President Obama shouldn’t let the United States default on the debt, even if this means defying Congress and disregarding the debt limit. However, he shouldn’t, and can’t, stop the government shutdown.
Barring a compromise with House Republicans, the government closes Tuesday. The showdown over the debt ceiling will come in mid-October. The implications of the threats, as well as the timing, are different. If the debt ceiling is not raised, and the executive branch stops borrowing, the government will need to cut spending by about 15 to 20 percent—or almost 40 percent of spending on everything (yes, Medicare and defense) other than the interest on the debt. The decision about what to cut appears to be largely, but not entirely, up to President Obama.

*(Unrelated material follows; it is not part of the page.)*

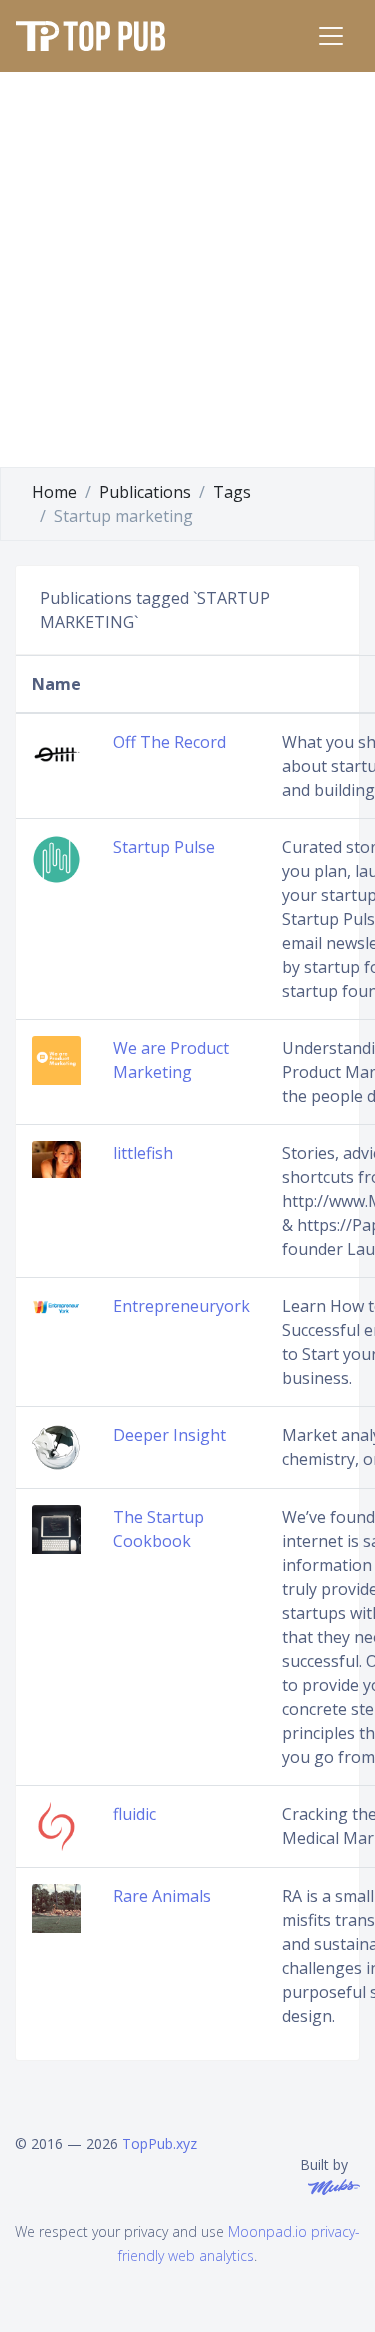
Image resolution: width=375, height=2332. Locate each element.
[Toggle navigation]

Whatever he does, the impact will be large and immediate. If he pays the debt interest while cutting expenditures, hundreds of billions of dollars will vanish from the American economy, sending thousands out of work and depriving many others of pension checks, medical insurance, and basic services. If he stops interest payments, the United States will default. This will not only raise interest payments—costing taxpayers hundreds of billions of dollars—but could spark a financial panic like the meltdown of 2008. Treasuries (as well as other government securities) are used in the repo market, which funds the major financial institutions. If that $5 trillion-to-$10 trillion market collapsed, it would take the banking system with it.